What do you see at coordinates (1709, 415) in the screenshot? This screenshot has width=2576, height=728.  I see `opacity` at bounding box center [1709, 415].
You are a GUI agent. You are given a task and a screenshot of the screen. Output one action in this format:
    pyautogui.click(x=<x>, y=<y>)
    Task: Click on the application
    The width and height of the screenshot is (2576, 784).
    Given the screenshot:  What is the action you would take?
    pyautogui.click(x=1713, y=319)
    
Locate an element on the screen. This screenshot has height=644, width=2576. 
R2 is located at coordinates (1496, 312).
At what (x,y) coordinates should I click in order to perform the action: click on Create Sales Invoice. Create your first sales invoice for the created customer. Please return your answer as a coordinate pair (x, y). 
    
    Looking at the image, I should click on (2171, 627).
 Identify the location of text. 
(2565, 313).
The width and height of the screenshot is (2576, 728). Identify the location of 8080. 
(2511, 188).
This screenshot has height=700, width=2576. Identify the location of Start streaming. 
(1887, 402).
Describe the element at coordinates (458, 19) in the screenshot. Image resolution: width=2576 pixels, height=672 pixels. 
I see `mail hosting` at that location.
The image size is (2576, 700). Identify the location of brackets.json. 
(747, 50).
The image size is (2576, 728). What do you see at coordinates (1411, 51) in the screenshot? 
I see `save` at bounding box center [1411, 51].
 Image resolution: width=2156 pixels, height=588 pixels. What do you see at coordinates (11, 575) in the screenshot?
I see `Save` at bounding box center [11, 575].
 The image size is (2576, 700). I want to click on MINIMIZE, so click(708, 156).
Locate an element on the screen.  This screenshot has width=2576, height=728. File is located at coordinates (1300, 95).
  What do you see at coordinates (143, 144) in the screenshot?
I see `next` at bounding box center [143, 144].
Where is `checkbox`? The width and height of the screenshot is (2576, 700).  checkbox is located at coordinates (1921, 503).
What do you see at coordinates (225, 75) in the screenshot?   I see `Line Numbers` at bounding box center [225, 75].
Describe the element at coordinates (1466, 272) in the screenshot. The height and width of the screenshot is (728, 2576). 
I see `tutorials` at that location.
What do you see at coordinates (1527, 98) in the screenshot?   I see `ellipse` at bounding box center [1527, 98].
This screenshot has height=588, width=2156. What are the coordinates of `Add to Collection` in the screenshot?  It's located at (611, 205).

__Task goal__. Find every line in the listing above that contains the word "location", and copy each of those lines in full. Match the word with the same capitalization.

__The output__.
 Identify the location of text. 
The width and height of the screenshot is (2576, 728). Identify the location of 8080. 
This screenshot has height=700, width=2576. Identify the location of Start streaming. 
I see `mail hosting` at that location.
The image size is (2576, 700). Identify the location of brackets.json. 
I see `tutorials` at that location.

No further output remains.